OBJECTIVE ▸
Extract the passage of the film review from "It’s easier to" up to and including "but not indefensible.".

READING PASSAGE ▸

--*--

It’s easier to forgive a bad film if it means well.
Not every film will meet its filmmaker’s intent. Some will have one or two elements that don’t work – like the acting or the screenplay. Others will be wholesale misfires. Even in the worst-case scenario, as a viewer, you want to believe that the filmmaker set out to tell at least a somewhat interesting story, and something just went wrong along the way. Unfortunate but not indefensible.
Switch Up pushes that basic level of audience goodwill to its shattering point.
The ostensible romantic comedy, which world premieres at the SXSW Festival, follows the obnoxious but popular local television host Ricardo de la Cruz (Cristián de la Fuente) on his improbable and condescending journey of self-discovery. Facing flagging ratings, Ricardo travels to Texas to profile a local soup kitchen run by Cassie Harris (Julieth Restrepo) and her friends. While on location, Ricardo is accused of running a Ponzi scheme and has his assets frozen by the FBI. He ends up living on the streets, relying on Cassie’s kindness to get back on his feet. His time amongst the unhoused and poor community in South Texas changes Ricardo’s outlook on life and opens him up to a new, meaningful romance.
You can probably imagine what Switch Up looks like from the synopsis, and you would be right. The film carries the discomfiting gloss of a Hallmark film: sterile, sharp, and noticeably inexpensive. The critical difference between those films and this one is what lies beneath the flat look. As calculated and templated as they are, Hallmark films and their ilk possess an earnestness that may not be groundbreaking but feels genuine and, most importantly to its legion of fans, well-earned. Switch Up certainly aspires to it, deploying every narrative and visual trick in the book to tug at its audience’s heartstrings, everything from tragic flashbacks to tearful confessions.
There are few genuine or well-earned moments in Switch Up. Its story beats are bizarre and stupid at best, defying even the flimsiest film logic. It asks us to believe that a doctored photo is enough evidence to secure an FBI indictment that would leave Ricardo immediately destitute and that he would have no resources to fight said charges. The film plays fast and loose with time, suggesting that Ricardo is stuck in Texas for either days or weeks, depending on any given montage. The most asinine plot point is Ricardo’s producer, Marie, discovering the set-up early on but getting kidnapped by Ricardo’s nemesis, who claims she checked herself into rehab. At times, the film seems aware of its farcical nature, but the lack of actual laughs and the pervasive foolishness weakens its attempts at self-effacement. The tonal whiplash from toothless comedy to supposedly heartfelt love story cannot be overstated.

--*--

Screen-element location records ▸
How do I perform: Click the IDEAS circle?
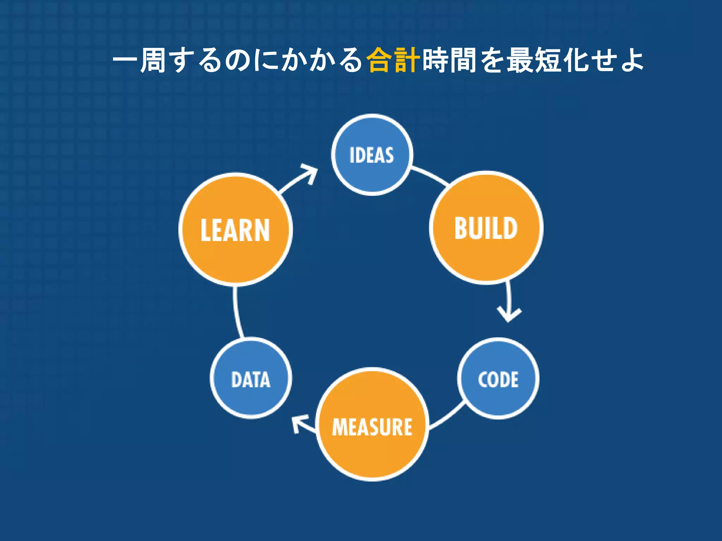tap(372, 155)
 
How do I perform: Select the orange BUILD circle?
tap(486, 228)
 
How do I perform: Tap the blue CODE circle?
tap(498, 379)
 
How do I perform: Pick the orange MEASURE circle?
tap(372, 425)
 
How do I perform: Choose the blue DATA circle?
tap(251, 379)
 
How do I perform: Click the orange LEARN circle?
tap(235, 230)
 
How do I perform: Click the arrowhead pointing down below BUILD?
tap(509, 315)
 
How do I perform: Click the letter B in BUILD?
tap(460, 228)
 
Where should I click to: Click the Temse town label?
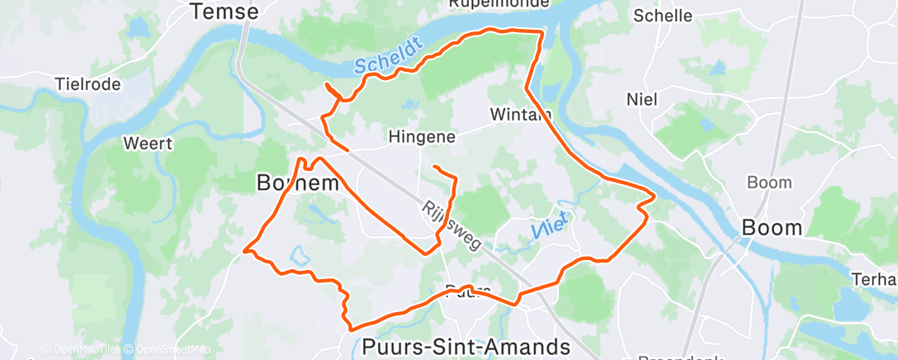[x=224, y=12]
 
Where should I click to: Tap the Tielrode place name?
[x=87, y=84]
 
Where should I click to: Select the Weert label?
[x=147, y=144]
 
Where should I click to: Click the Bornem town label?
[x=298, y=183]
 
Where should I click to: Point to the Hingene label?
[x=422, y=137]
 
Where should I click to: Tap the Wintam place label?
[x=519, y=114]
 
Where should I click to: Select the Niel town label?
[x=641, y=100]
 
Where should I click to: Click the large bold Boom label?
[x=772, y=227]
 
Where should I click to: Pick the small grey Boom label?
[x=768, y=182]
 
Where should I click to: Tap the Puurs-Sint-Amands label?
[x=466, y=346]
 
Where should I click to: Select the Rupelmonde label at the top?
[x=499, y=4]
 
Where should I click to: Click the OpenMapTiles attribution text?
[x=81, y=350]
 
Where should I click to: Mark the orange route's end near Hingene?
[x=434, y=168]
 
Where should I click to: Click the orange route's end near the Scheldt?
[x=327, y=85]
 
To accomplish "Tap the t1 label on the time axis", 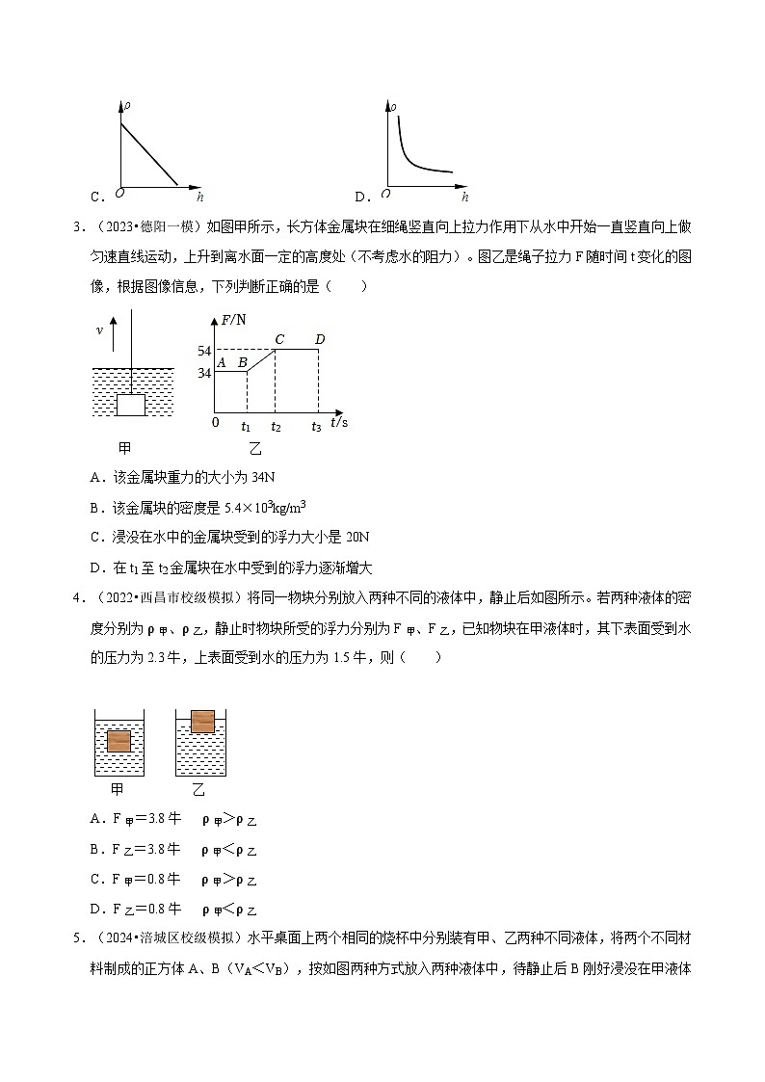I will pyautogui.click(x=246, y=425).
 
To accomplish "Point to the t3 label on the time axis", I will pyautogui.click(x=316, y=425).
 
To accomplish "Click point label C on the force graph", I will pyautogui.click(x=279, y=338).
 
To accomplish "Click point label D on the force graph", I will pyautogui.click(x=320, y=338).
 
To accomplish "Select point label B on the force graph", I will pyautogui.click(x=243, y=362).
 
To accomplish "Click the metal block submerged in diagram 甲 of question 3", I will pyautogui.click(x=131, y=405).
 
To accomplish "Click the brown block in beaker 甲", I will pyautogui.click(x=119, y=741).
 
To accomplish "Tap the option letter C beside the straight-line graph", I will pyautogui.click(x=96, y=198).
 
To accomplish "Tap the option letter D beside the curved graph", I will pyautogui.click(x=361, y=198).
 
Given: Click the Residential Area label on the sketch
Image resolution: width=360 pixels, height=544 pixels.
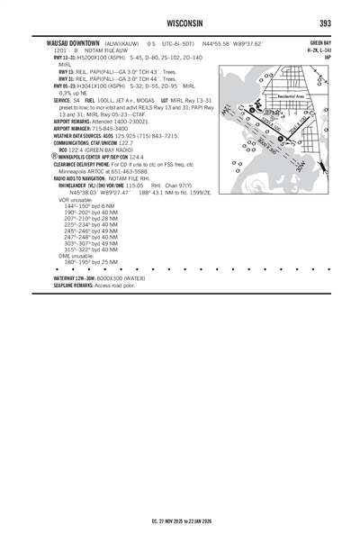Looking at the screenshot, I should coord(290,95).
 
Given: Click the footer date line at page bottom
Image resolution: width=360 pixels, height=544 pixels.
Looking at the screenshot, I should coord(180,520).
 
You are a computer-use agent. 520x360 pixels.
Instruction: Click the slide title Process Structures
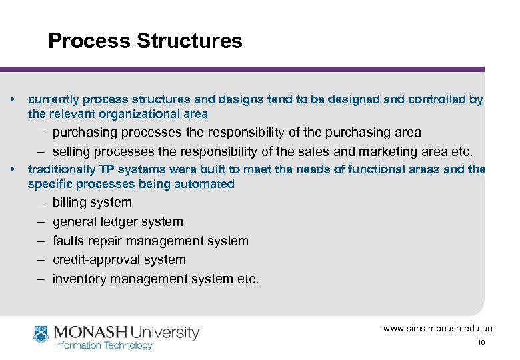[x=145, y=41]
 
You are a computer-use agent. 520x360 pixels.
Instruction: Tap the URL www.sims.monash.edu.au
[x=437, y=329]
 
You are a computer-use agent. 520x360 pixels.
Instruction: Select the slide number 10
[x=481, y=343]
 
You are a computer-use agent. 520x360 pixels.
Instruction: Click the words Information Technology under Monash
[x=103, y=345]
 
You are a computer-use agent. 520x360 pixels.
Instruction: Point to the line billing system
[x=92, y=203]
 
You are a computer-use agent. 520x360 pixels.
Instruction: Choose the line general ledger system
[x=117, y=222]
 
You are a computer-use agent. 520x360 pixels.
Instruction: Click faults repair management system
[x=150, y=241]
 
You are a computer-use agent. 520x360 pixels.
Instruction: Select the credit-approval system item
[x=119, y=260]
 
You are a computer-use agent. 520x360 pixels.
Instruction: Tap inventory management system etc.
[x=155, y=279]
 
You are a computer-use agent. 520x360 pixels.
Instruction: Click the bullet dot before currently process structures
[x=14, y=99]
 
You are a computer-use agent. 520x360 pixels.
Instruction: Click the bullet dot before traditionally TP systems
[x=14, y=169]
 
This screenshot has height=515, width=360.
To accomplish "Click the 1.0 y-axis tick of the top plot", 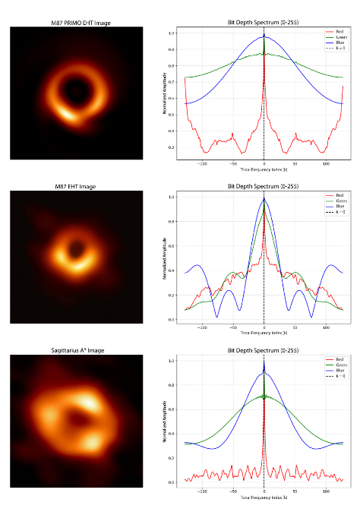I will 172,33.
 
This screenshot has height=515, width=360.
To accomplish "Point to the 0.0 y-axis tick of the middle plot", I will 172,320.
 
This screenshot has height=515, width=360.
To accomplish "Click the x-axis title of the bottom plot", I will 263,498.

--*--

FINAL RESULT ▸
It’s easier to forgive a bad film if it means well.
Not every film will meet its filmmaker’s intent. Some will have one or two elements that don’t work – like the acting or the screenplay. Others will be wholesale misfires. Even in the worst-case scenario, as a viewer, you want to believe that the filmmaker set out to tell at least a somewhat interesting story, and something just went wrong along the way. Unfortunate but not indefensible.